The task: Please reproduce the listing below word for word, leaving the pictures out of your answer.

[Begin]

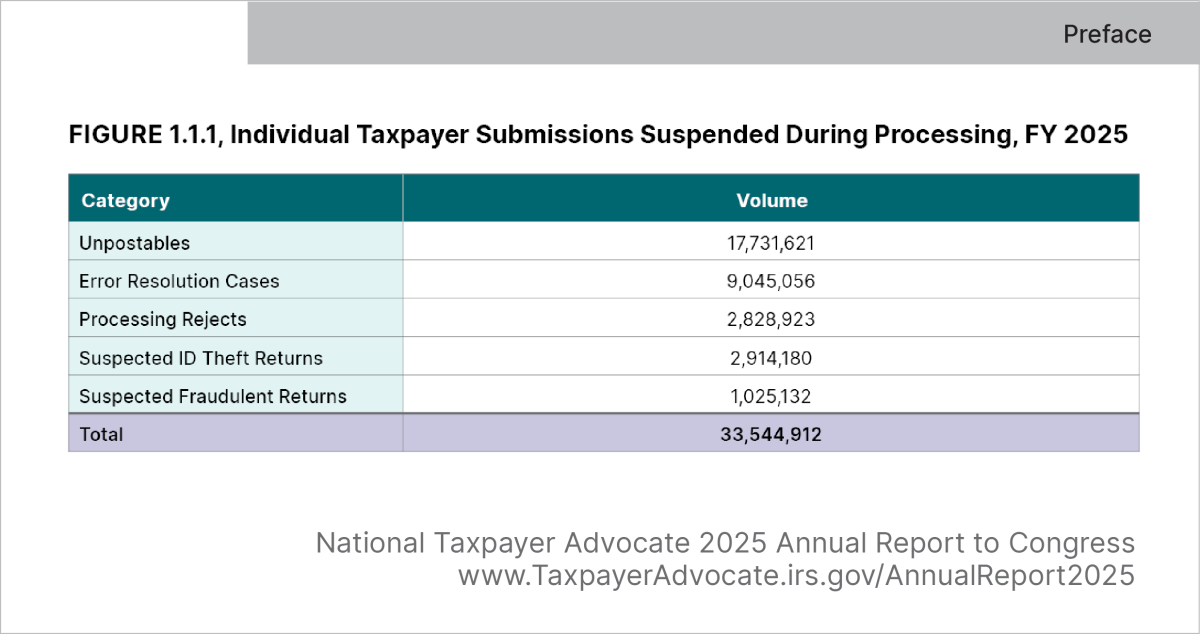Select the Unpostables volume 17,731,621
The height and width of the screenshot is (634, 1200).
771,243
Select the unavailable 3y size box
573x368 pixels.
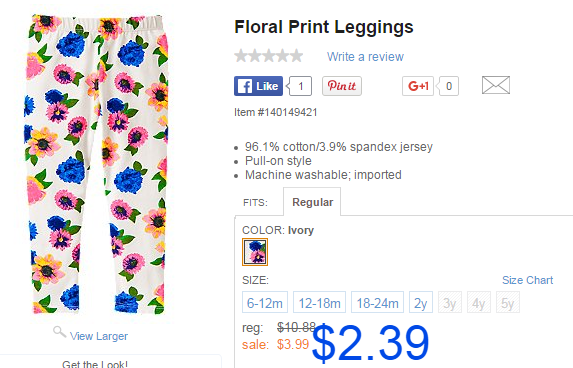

[End]

Response:
Select the Unpostables volume 17,731,621
The height and width of the screenshot is (634, 1200).
771,243
Select the unavailable 3y size box
573x368 pixels.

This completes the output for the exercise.